パラオには数多くの島があるが、殆どの施設および殆どの住人は、そのうちの一つ、
コロール島に集中している。このコロール島は、海に囲まれてはいるが、ビーチをはじめ、
遊べる海があまりない。ホテルによってはプライベート・ビーチを持ってるところもあるが、
我々は、ダウンタウン(言うても知れてる)のホテルを利用したので、それも期待できず。
本格的に海を楽しもうと思えば、南方の「ロックアイランド」の方まで少し遠出が必要。
それも個人では難しく。先日も書いたが、オプショナルツアーに参加するのが賢明だ。
自分らは、海、山、海と三回利用させて頂いたのであるが、皆考えることは一緒なのか。
或いは狭い島国ならではか。大手のツアー会社が限られていることもあるだろうけど。
意図せず、三日間ずーっと一緒になった人々がいた。最後は「またですか」と互いに苦笑。
今までの海外旅行では「一匹狼」を気取ってたため、こういう経験はなかったのであるが。
たまにはいいものだ、と思った。

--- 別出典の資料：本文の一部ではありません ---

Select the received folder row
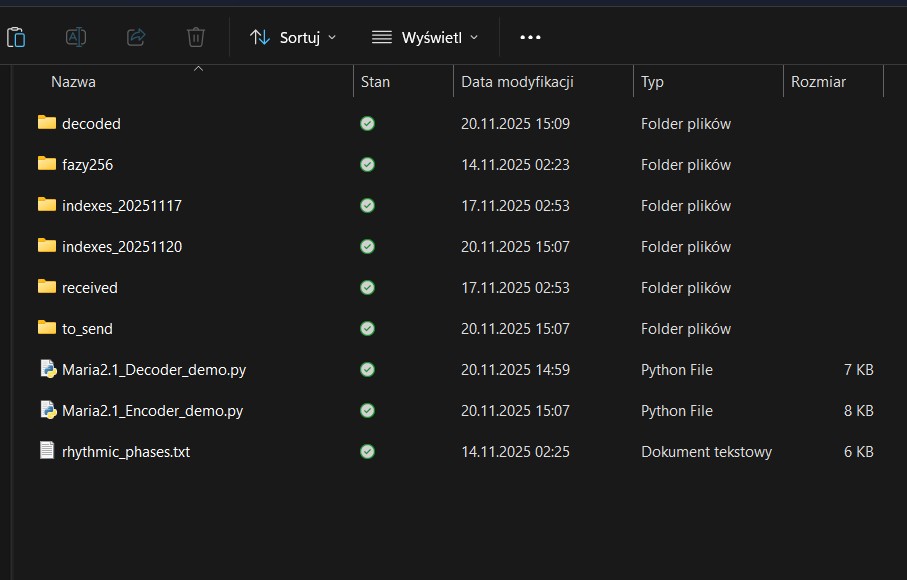The image size is (907, 580). [90, 287]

また、コンダクターの方が非常に面白かったのもよかった。
三日で二人の方にお世話になったのだが。いずれも「人を楽しませるプロ」だな、と感心した。
パラオと言えば、ダイビングのメッカ、と言ってもいいぐらいで。飛行機もダイバー臭で溢れていた。
今回も「体験」くらいはしようかな、とも思ったのだが。自分のどんくささを考えると、
命に関わる可能性もあるな、と思い直し。今回は諦めた。でも、潜らなくても充分楽しめる。
一日目はカヤック体験と、定番の「ミルキーウェイ」及び「ジェリーフィッシュレイク」を巡り。

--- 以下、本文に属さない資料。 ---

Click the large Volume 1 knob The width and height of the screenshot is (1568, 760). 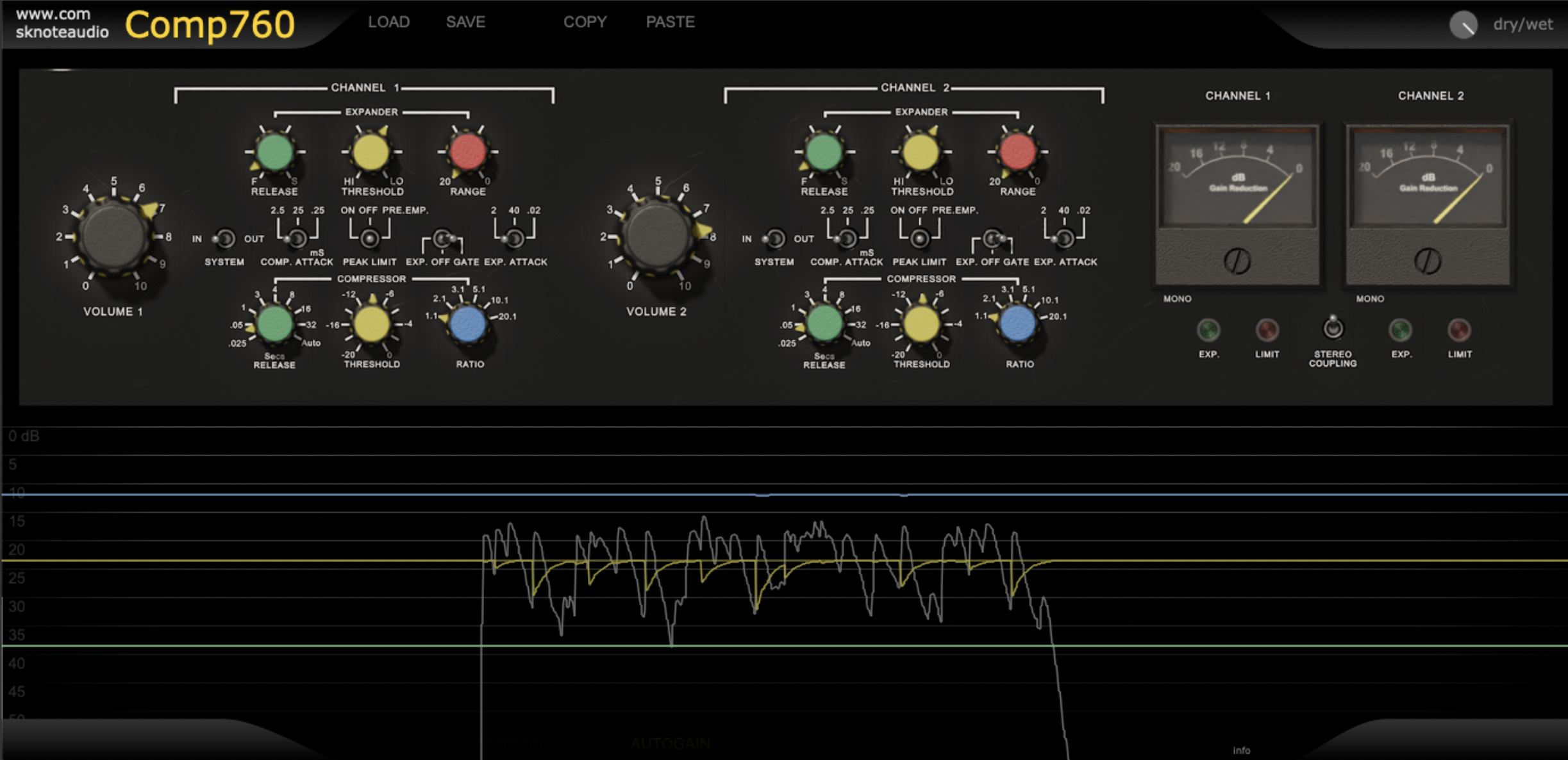pyautogui.click(x=113, y=235)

「パラダイス」という場所でのシュノーケリングも秀逸だった。ただ、自分は近眼なのが残念だった。
色とりどりの、ぼーっとしたものがヒラヒラと見えたのみ。また本格的にレーシックを考えてしまう。
三日目は、思い切ってコンダクターに相談すると、なんと「度つき」の水中メガネがあるそう。
最初から言ってくれ… メガネかけてらっしゃいますが大丈夫ですか、と… とも思ったが。
しかし言ってみるものだ。与えられたリベンジの機会に感謝。これがまあ、非常によう見えた。
すみません。カメラを濡らしたくなかったので、シュノーケル関係の写真は全然ないのです。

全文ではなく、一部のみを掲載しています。